- [What the task asks] In the data below, find the lines containing "news" and say how many there are, nothing more.

- [Available records]
▬▬▬

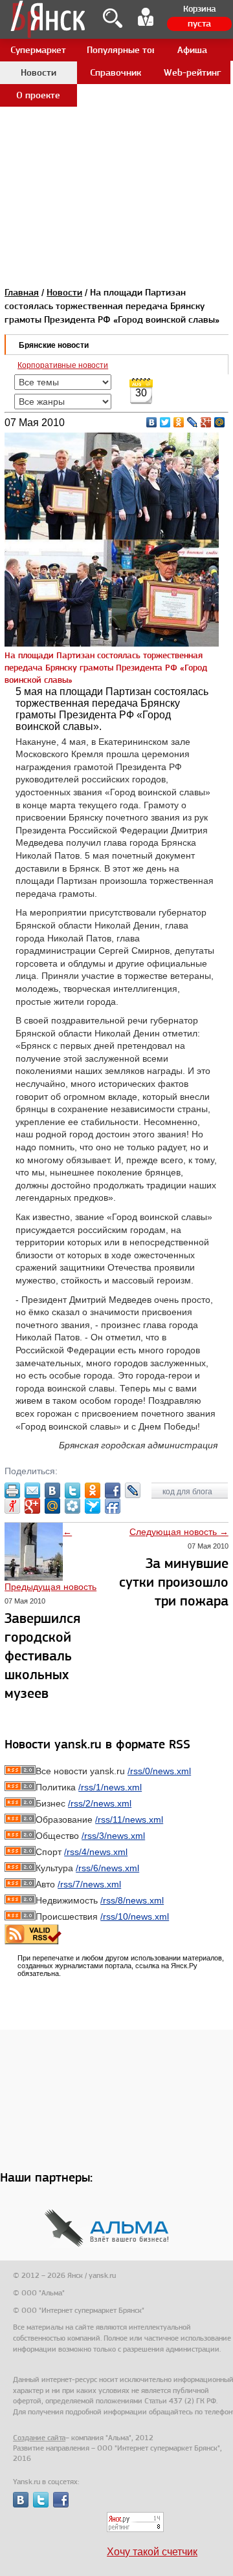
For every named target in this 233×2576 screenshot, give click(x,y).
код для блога (188, 1491)
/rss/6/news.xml (107, 1868)
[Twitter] (165, 422)
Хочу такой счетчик (152, 2551)
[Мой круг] (72, 1506)
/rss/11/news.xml (129, 1819)
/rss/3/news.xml (113, 1835)
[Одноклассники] (179, 422)
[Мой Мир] (220, 422)
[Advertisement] (116, 116)
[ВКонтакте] (152, 422)
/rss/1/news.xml (110, 1787)
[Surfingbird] (92, 1506)
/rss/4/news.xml (96, 1852)
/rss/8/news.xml (132, 1900)
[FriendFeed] (112, 1506)
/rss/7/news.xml (89, 1884)
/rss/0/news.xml (159, 1771)
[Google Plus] (206, 422)
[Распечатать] (12, 1490)
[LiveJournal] (192, 422)
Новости (64, 292)
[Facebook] (112, 1490)
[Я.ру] (12, 1506)
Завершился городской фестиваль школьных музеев (42, 1655)
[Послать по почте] (32, 1490)
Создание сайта (39, 2437)
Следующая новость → (178, 1532)
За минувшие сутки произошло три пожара (173, 1582)
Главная (22, 292)
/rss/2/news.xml (99, 1803)
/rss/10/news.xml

▬▬▬

- [Exercise answer] 10